12. The method as claimed in claim 11, wherein said plasma display panel including the selective writing sub-fields and the selective erasing sub-fields is driven with a 50 Hz video standard.

13. The method as claimed in claim 12, wherein said same gap of emission center is approximately 10 ms.

14. The method as claimed in claim 13, wherein any one of said sub-fields is any one of said selective erasing sub-fields other than the first selective erasing sub-field and the last two selective erasing sub-fields.

15. The method as claimed in claim 13, wherein a gray level sum of said sub-fields arranged into said at least two low gray level sub-fields is 32.

16. The method as claimed in claim 13, wherein a gray level sum of said sub-fields arranged into said at least two low gray level sub-fields is less than 32 which is obtained by eliminating a portion of the low gray level sub-fields.
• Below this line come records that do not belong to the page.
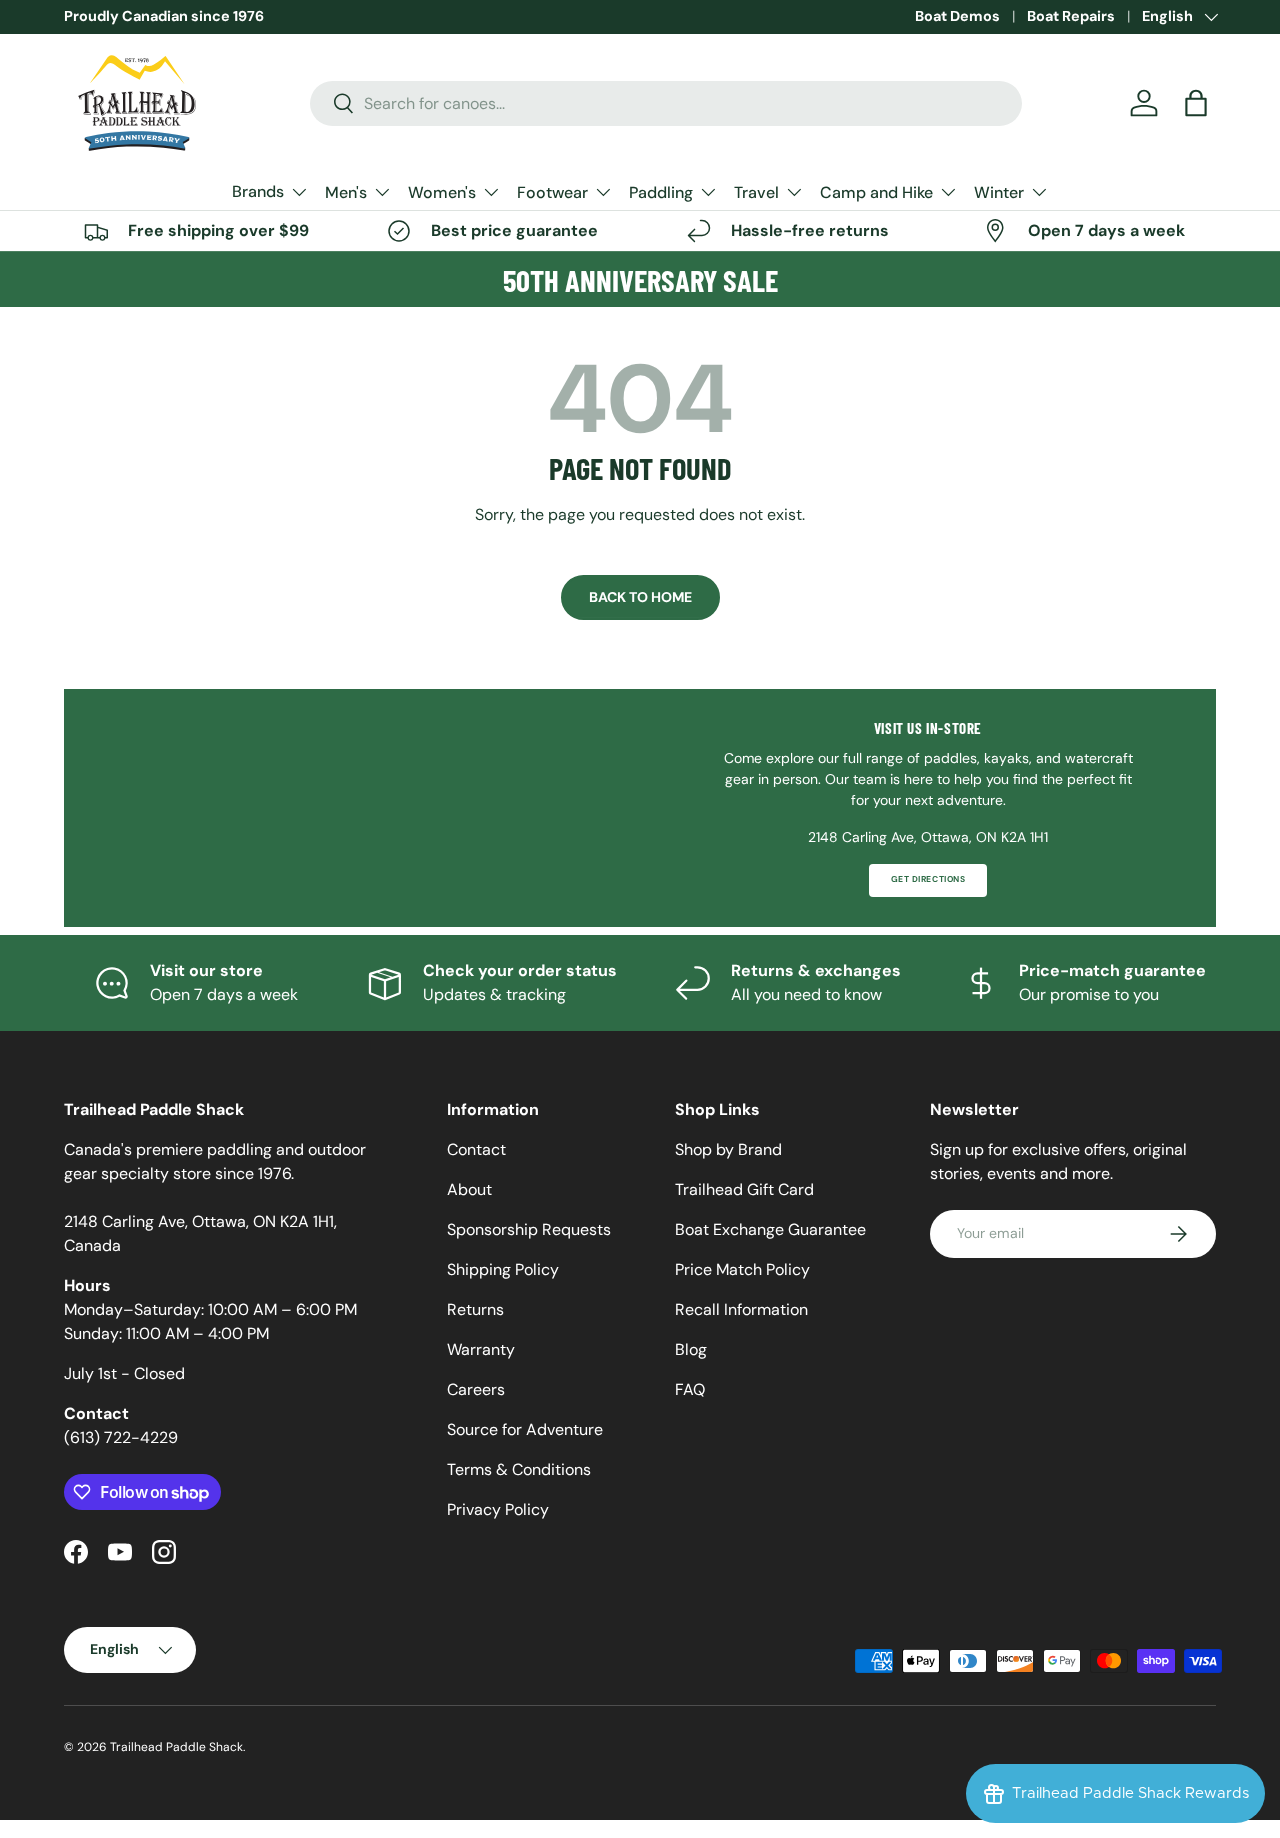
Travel (756, 192)
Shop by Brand (728, 1149)
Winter (999, 192)
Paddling (661, 192)
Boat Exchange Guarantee (770, 1229)
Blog (691, 1349)
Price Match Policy (742, 1269)
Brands (258, 191)
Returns (475, 1309)
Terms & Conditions (519, 1469)
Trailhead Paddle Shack (176, 1747)
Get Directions (928, 879)
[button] (1196, 103)
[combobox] (666, 103)
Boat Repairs (1071, 16)
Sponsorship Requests (529, 1229)
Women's (442, 192)
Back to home (640, 597)
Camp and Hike (876, 192)
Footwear (552, 192)
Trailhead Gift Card (744, 1189)
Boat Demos (957, 16)
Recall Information (741, 1309)
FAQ (690, 1389)
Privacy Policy (498, 1509)
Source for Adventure (525, 1429)
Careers (476, 1389)
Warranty (481, 1349)
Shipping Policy (503, 1269)
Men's (346, 192)
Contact (476, 1149)
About (469, 1189)
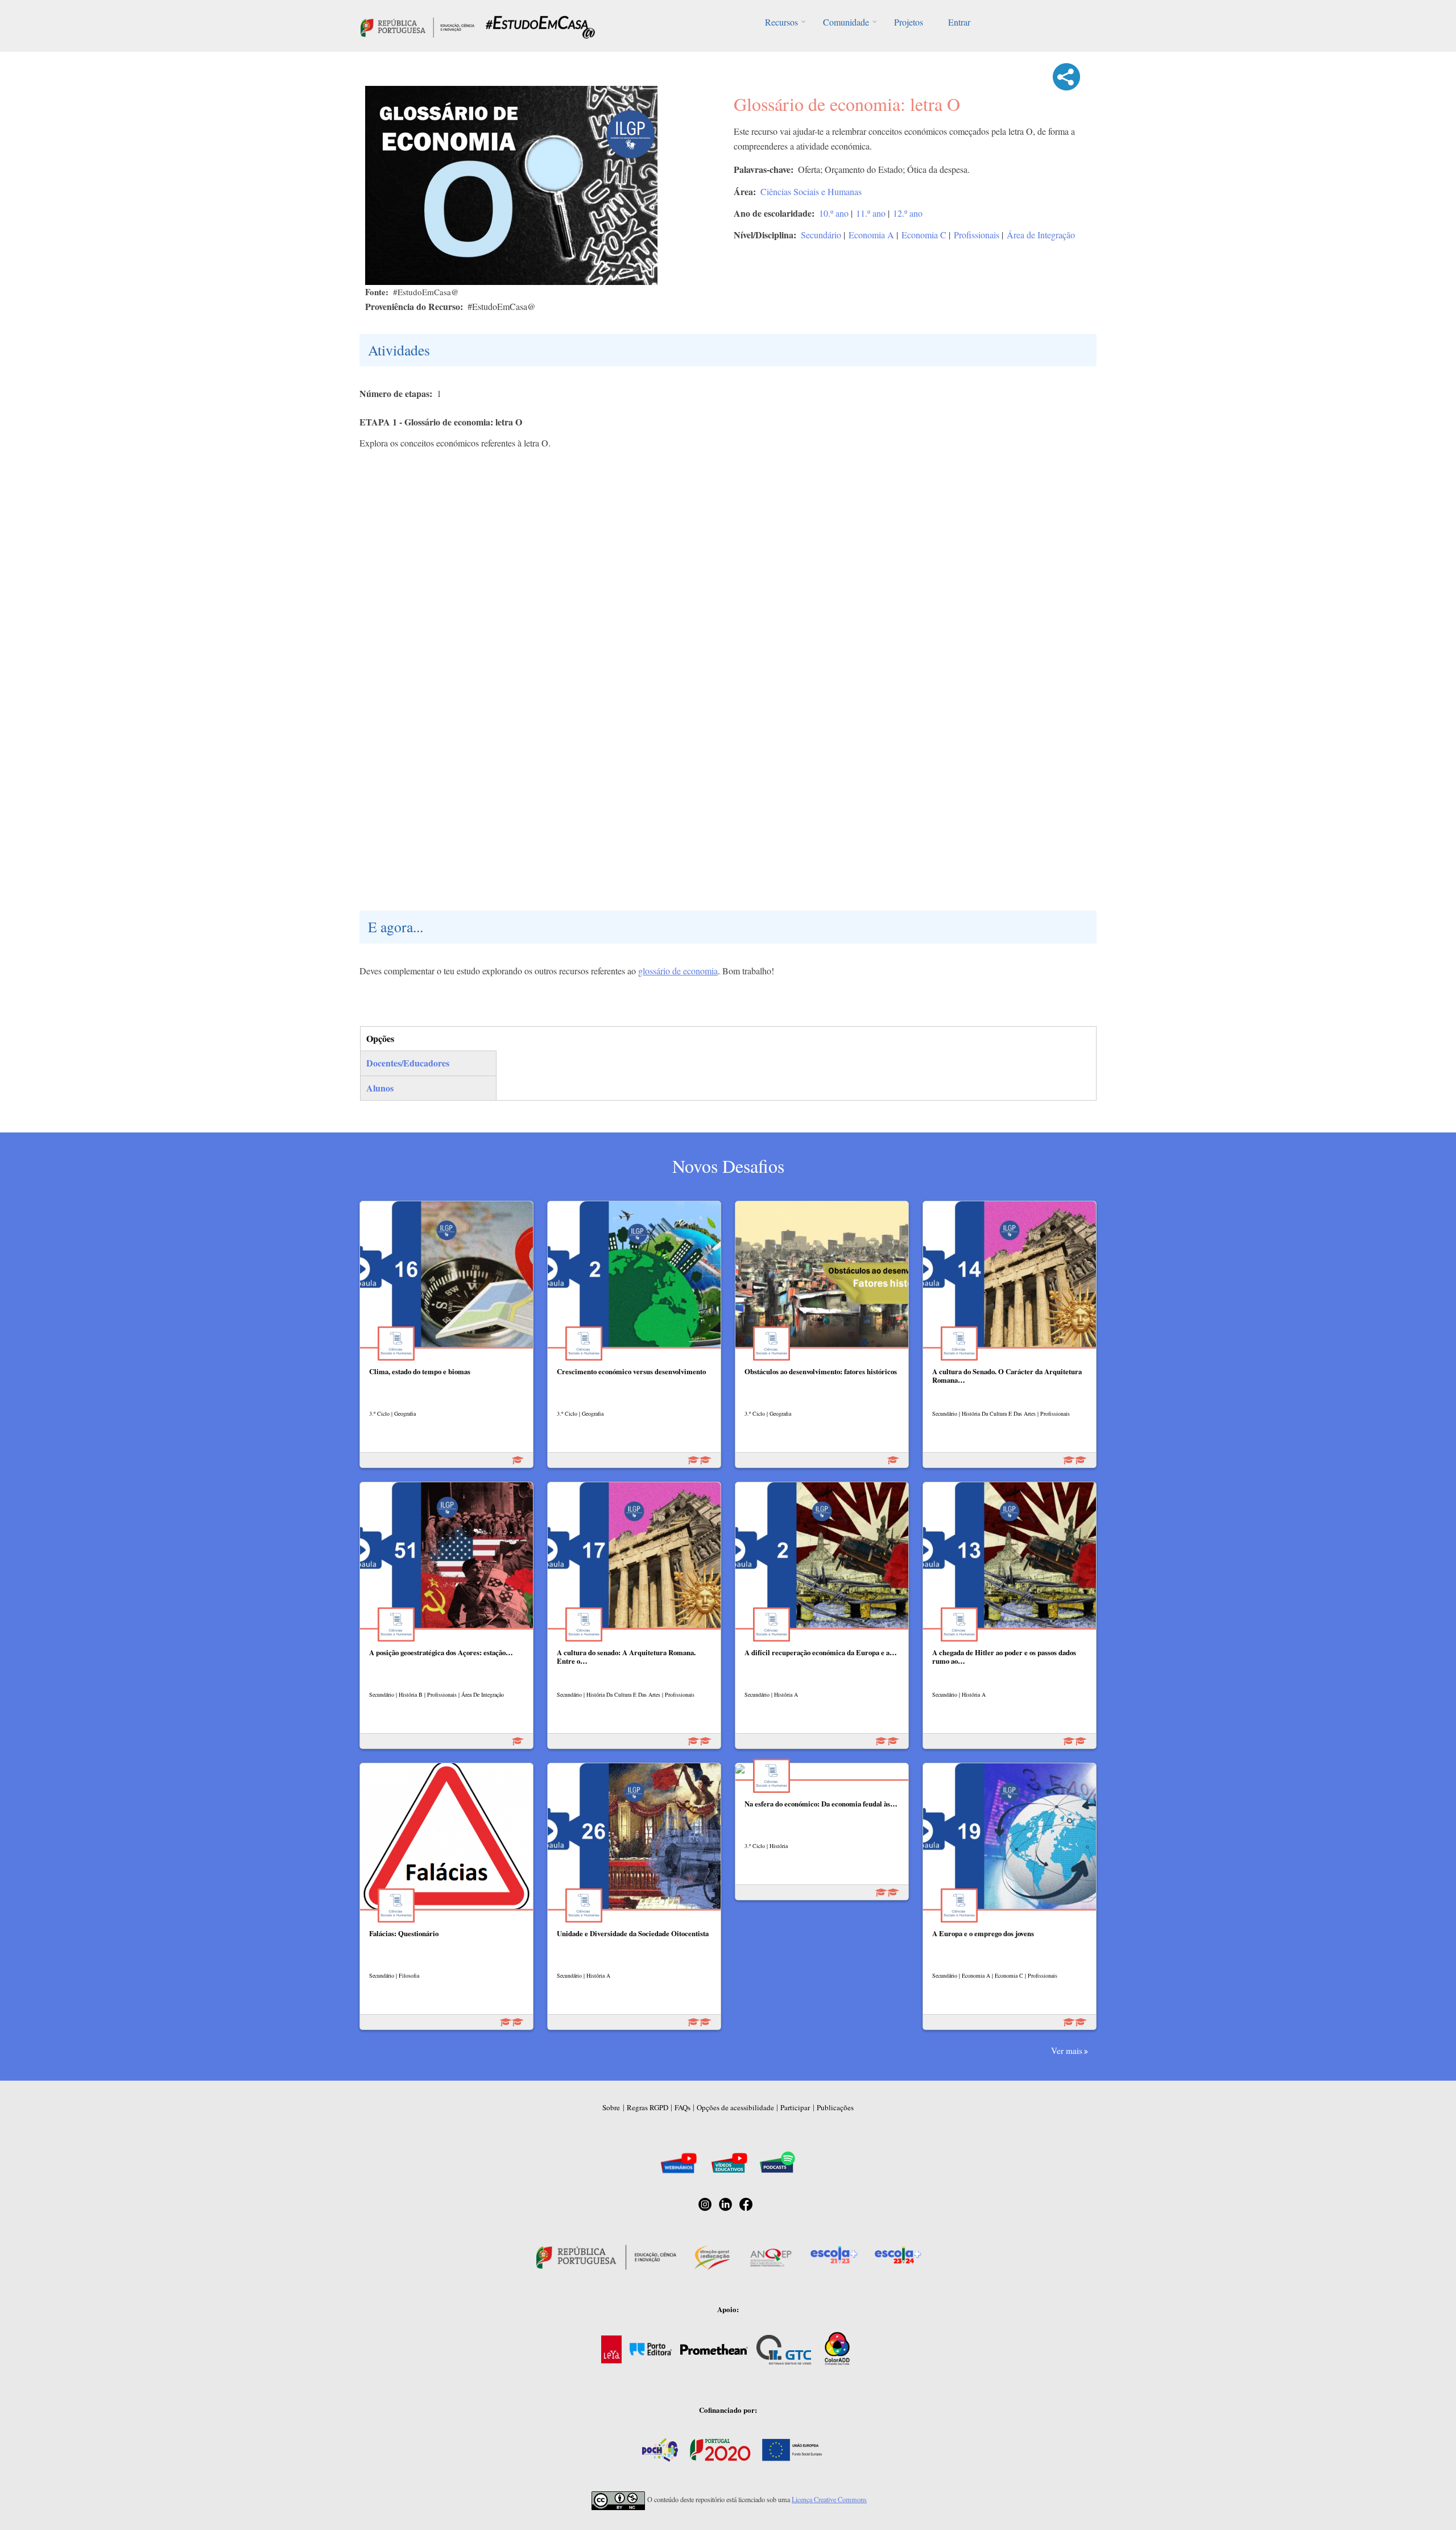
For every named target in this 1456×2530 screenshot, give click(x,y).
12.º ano (908, 213)
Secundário (821, 235)
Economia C (923, 235)
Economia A (871, 235)
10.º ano (834, 213)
17. The method as claimed in claim 14, wherein said selected and divided low gray level sub-fields are comprised of sub-fields employing a selective writing scheme.

18. The method as claimed in claim 17, wherein said sub-field using the selective erasing scheme, being positioned in succession of any one sub-field of said selective erasing sub-fields divided into said low gray level sub-fields, is converted into a sub-field using a selective writing scheme.

19. The method as claimed in claim 15, wherein said at least two low gray level sub-fields have gray level arrangement shapes such as (1,2,4,8,16), (2,2,4,8,16), (4,4,8,16) and (8,8,16).

20. The method as claimed in claim 16, wherein said at least two low gray level sub-fields have gray level arrangement shapes such as (2,4,8,16) and (4,8,16).